Gel des projets de recherche scientifique en fonction de mots-clés
La National Science Foundation, chargée de gérer d’importants budgets publics pour des programmes de recherche, mais également d’autres agences comme les Centers for Disease Control and Prevention (CDC, agence de santé publique), ont dû revisiter l’ensemble de leurs programmes à l’aune d’une liste de mots clés. Les évaluations des demandes de subventions de recherche, les déplacements et les formations des scientifiques des National Institutes of Health (NIH, équivalent de l’Inserm) ont été suspendus.
Une vague anti-science d’ampleur
D’une manière générale, toutes ces mesures témoignent d’une volonté d’écarter de la décision politique tout éclairage scientifique.

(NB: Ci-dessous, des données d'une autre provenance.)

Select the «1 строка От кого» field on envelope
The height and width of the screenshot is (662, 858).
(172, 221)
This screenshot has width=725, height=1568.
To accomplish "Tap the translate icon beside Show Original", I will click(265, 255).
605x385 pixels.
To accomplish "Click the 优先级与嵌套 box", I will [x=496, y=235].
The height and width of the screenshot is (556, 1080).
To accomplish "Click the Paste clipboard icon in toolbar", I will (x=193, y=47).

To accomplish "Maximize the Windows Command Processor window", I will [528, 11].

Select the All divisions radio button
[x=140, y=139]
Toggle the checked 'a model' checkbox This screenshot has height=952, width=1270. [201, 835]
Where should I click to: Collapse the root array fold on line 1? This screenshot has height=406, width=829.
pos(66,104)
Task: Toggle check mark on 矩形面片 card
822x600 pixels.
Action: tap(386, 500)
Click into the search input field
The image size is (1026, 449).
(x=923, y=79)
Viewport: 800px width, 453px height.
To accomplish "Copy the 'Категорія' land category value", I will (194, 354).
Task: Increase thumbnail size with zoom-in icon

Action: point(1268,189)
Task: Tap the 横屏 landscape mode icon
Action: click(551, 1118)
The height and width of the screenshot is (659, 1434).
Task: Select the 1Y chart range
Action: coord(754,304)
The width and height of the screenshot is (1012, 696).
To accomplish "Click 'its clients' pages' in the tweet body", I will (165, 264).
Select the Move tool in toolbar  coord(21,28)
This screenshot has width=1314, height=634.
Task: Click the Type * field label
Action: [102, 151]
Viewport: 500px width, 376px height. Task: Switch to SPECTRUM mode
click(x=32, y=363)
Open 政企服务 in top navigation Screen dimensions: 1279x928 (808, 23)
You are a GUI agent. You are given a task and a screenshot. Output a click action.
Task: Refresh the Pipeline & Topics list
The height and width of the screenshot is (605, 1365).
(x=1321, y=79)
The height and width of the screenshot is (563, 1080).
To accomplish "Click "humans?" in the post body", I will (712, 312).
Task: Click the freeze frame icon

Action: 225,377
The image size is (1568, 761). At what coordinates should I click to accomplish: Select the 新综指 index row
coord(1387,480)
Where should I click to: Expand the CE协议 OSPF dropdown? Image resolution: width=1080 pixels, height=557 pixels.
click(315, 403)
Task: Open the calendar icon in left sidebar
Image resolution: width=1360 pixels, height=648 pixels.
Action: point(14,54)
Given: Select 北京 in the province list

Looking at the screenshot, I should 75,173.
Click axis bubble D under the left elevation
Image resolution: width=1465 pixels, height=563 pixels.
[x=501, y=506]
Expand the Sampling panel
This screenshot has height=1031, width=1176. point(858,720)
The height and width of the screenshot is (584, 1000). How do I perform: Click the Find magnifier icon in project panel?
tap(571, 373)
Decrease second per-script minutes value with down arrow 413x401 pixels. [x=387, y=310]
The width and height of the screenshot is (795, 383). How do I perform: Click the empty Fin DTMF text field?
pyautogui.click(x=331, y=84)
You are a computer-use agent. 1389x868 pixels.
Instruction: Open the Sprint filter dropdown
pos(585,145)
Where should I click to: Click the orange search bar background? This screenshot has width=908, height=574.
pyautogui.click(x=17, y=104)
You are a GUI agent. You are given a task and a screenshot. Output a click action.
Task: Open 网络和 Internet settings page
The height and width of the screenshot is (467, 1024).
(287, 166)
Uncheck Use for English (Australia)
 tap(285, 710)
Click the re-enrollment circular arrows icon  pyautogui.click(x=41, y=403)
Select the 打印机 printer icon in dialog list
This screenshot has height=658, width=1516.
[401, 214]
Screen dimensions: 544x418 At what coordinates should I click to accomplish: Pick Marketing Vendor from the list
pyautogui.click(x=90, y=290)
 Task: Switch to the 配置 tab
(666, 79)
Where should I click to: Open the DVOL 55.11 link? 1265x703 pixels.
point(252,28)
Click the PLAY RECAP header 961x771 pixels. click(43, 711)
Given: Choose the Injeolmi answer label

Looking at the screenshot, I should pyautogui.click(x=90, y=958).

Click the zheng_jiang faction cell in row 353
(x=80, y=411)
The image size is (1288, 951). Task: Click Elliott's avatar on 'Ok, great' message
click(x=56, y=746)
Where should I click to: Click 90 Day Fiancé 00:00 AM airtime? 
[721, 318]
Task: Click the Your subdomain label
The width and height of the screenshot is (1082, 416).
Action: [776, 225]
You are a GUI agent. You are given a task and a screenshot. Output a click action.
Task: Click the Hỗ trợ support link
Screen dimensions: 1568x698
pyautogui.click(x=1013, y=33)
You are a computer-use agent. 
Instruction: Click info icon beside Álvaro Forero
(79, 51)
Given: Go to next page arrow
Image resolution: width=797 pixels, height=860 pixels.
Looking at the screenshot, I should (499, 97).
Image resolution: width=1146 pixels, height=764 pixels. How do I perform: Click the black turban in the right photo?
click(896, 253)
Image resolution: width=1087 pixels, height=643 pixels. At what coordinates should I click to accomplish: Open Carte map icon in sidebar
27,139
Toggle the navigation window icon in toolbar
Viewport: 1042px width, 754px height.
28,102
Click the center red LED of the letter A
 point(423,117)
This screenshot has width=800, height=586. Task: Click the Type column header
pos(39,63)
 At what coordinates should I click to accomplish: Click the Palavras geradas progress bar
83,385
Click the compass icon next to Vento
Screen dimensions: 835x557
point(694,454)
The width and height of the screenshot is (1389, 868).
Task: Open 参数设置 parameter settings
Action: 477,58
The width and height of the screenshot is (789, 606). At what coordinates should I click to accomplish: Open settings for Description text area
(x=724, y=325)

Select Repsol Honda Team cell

La nomination de Robert F. Kennedy Jr, en charge du ministère de la Santé, est révélateur de cette situation. R.F Kennedy est en effet un farouche militant contre la vaccination qu’il accuse d’être responsable de nombreux décès et maladies, il relaie de nombreuses théories complotistes (les vaccins contre la covid-19 injecteraient des puces électroniques, la maladie de Lyme était une arme biologique fabriquée par des militaires, etc.). R.F Kennedy a en particulier repris la thèse d’un lien entre vaccination et autisme, thèse invalidée depuis longtemps et issue d’une fraude scientifique en 1998. Selon l’agence Reuters, alors que son pays est confronté à une importante vague d’épidémie de rougeole alimentée par la baisse des taux de vaccination, tout en concédant la nécessité de vacciner, il a mandaté les CDC pour mener une vaste étude sur les liens potentiels entre les vaccins et l’autisme, au risque de relancer les peurs autour de la vaccination.
Les conséquences de cette vague anti-science vont largement au-delà des États-Unis et fragilisent l’ensemble des collaborations scientifiques internationales et la place de la science dans nos sociétés.
1 Toutes les traductions depuis l’anglais sont de notre responsabilité
2 Décret exécutif 14008 du 27 janvier 2021 signé sous l’administration Biden qui prévoit que 40 % des bénéfices globaux de certains investissements fédéraux dans le domaine du climat, de l’énergie, du logement, etc., soient destinés à diverses communautés défavorisées.
3 On retrouve des versions antérieures du portail sur le site d’archivage wayback machine (web.archive.org).